New research has revealed that avoiding the commute, more time in the day, and better work-life balance were among the most positive aspects of the new working arrangement while at the height of the pandemic, 46 percent of employed Australians were working from home.

On the back of the research, one of Australia’s leading urban planners is calling for more self-sufficient, walkable, and liveable mixed-use and mixed-income neighbourhoods to facilitate working-from-home as a permanent workforce option.

Data from a new survey by urban design firm RobertsDay, of a representative panel of 1000 Australian employees who have been working from home – full-time or part-time – during the pandemic found on average, Australian workers spend 4.5 hours a week commuting to and from their workplace.

The survey also revealed that work-life balance was the second-most enjoyable aspect of working from home for nearly two-thirds (61 percent) of respondents – and a possible reason why many would want to continue working from home more regularly.

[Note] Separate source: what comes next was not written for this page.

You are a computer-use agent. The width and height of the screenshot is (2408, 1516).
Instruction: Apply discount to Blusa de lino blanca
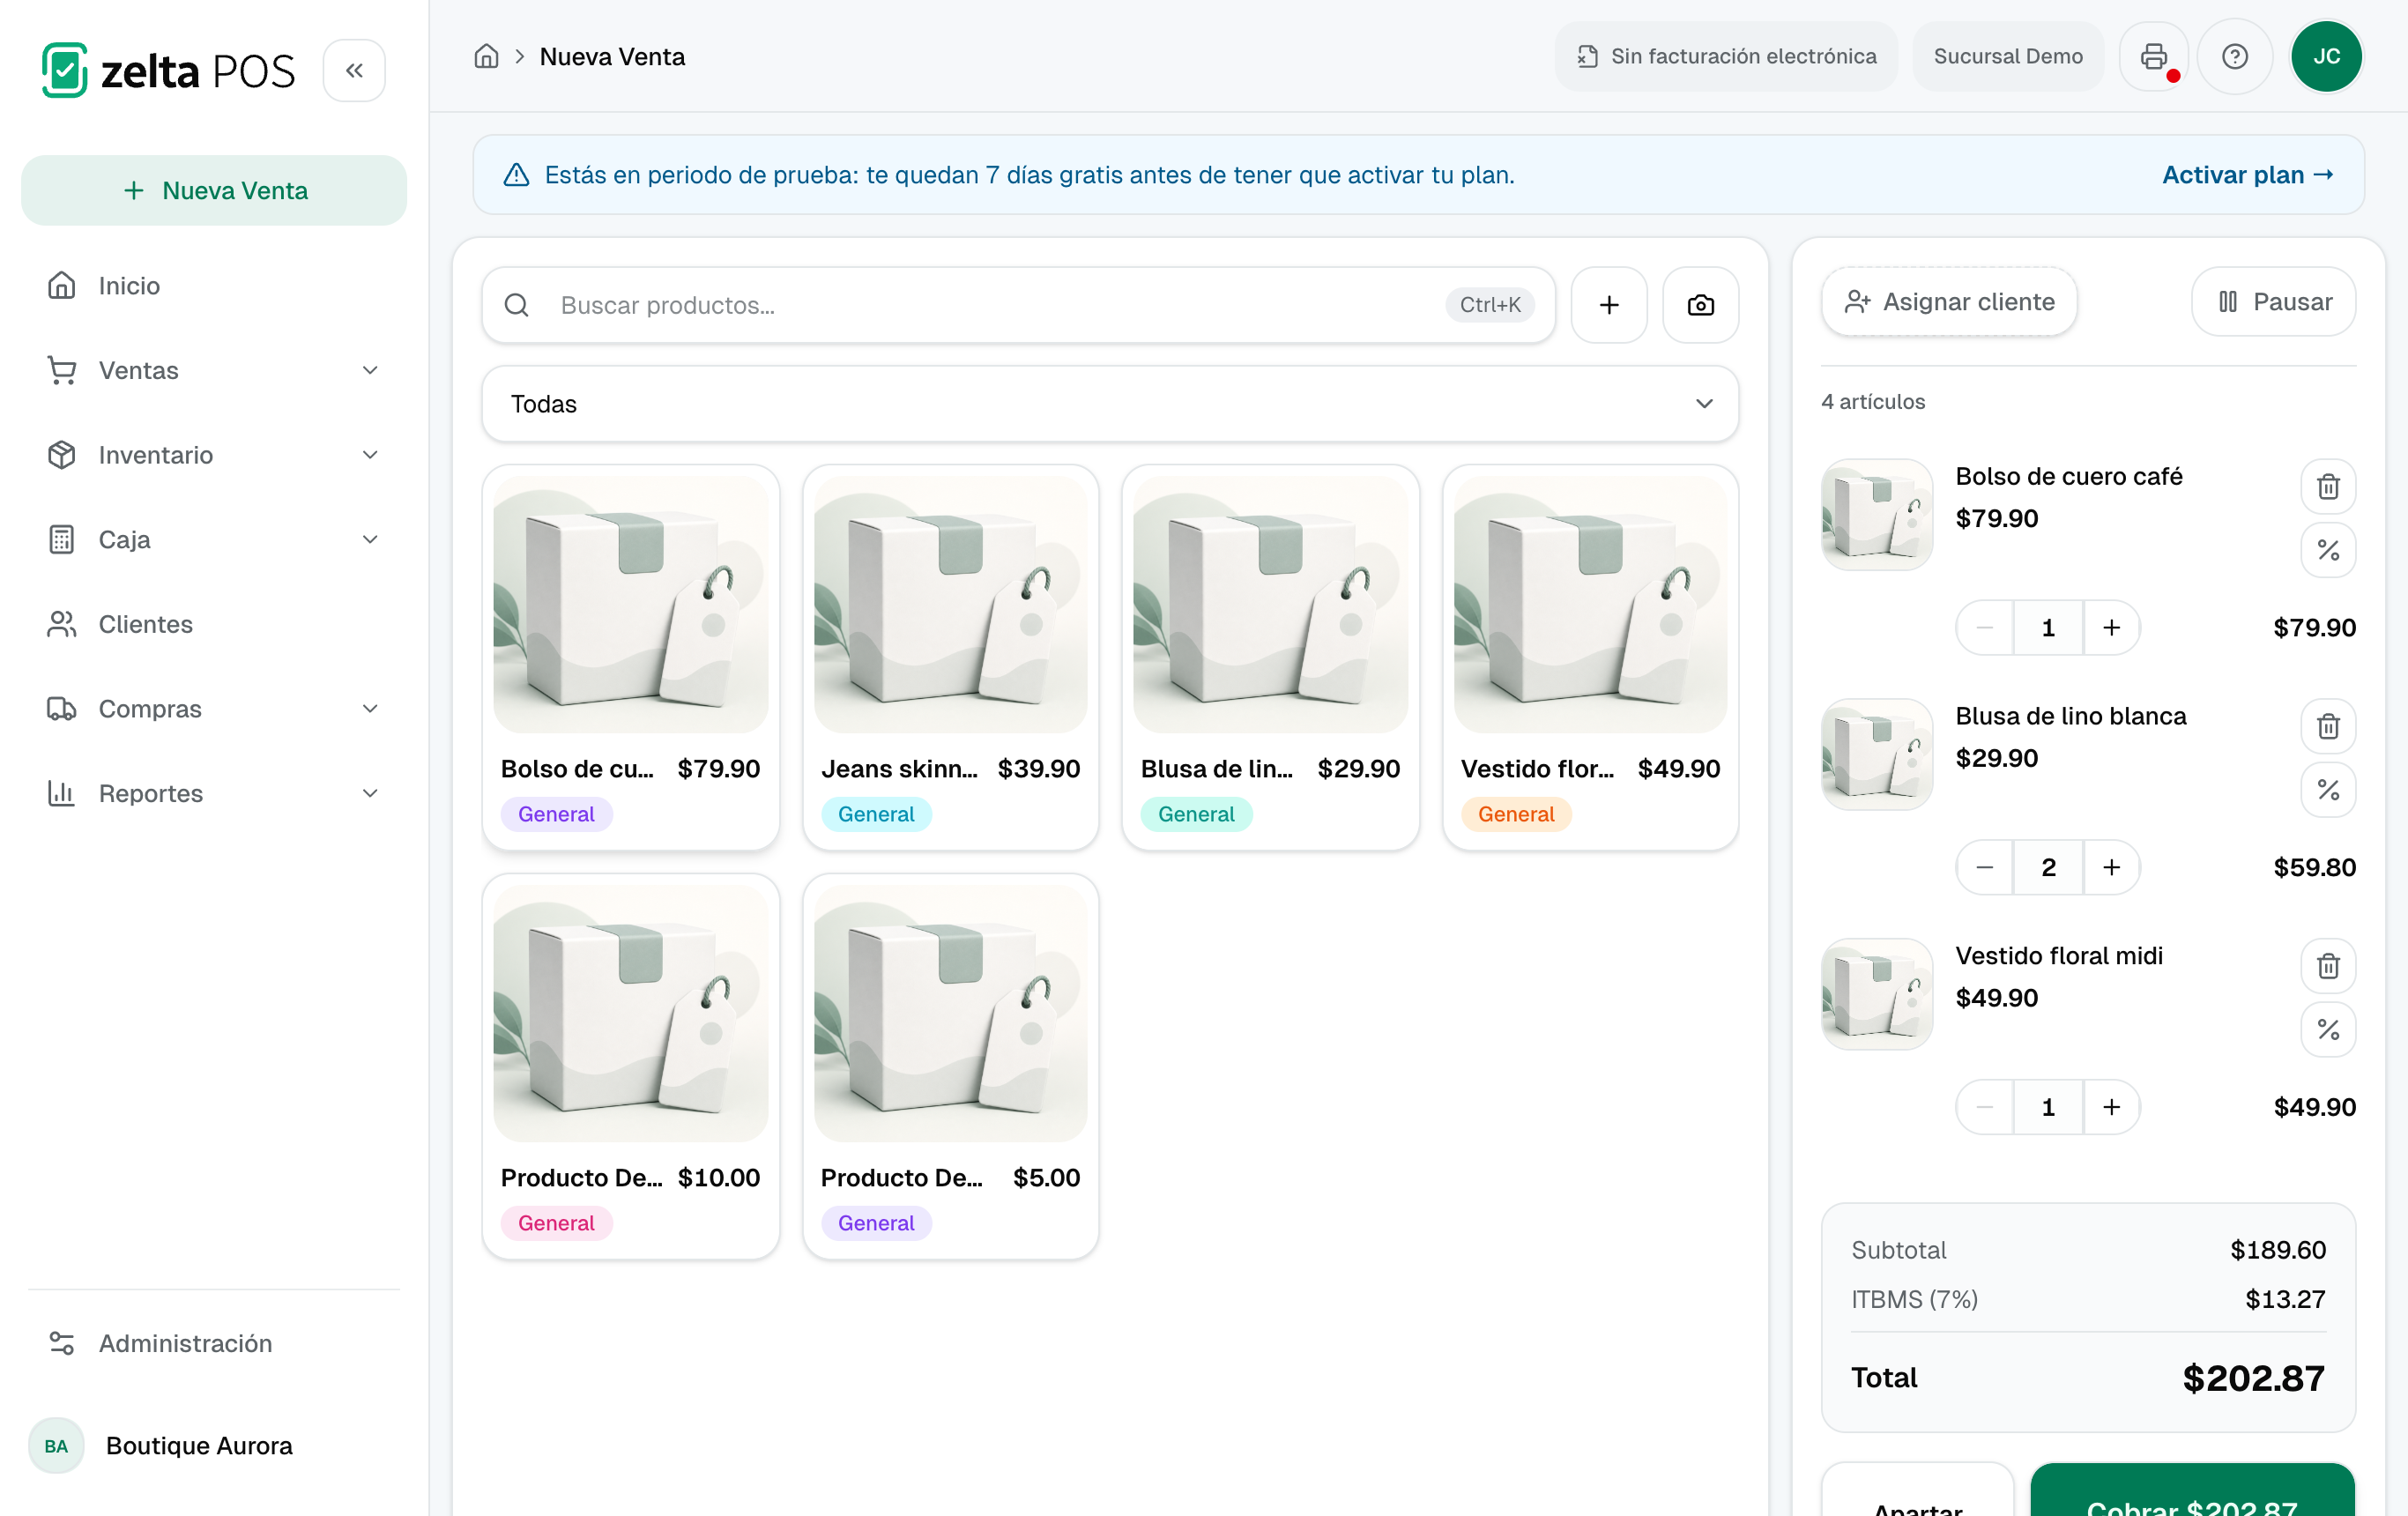pos(2328,790)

More than half (57 percent) loved not having to dress for work, while 36 percent of respondents most enjoyed having fewer distractions in their home office environments as it enabled them to be more productive.

In fact, older employees were most likely to enjoy working from home for this reason: 44 percent of over-50s cited they had less distractions and felt more productive when working from home, compared with 28 percent of younger employees (under-30s).

When asked why else they enjoyed working remotely, a third (33 percent) of respondents revealed it was being able to see more of their kids or other family members, 32 percent admitted it was not being micro-managed, and more than a quarter (26 percent) said it was because they had fewer meetings, and were, therefore, more productive.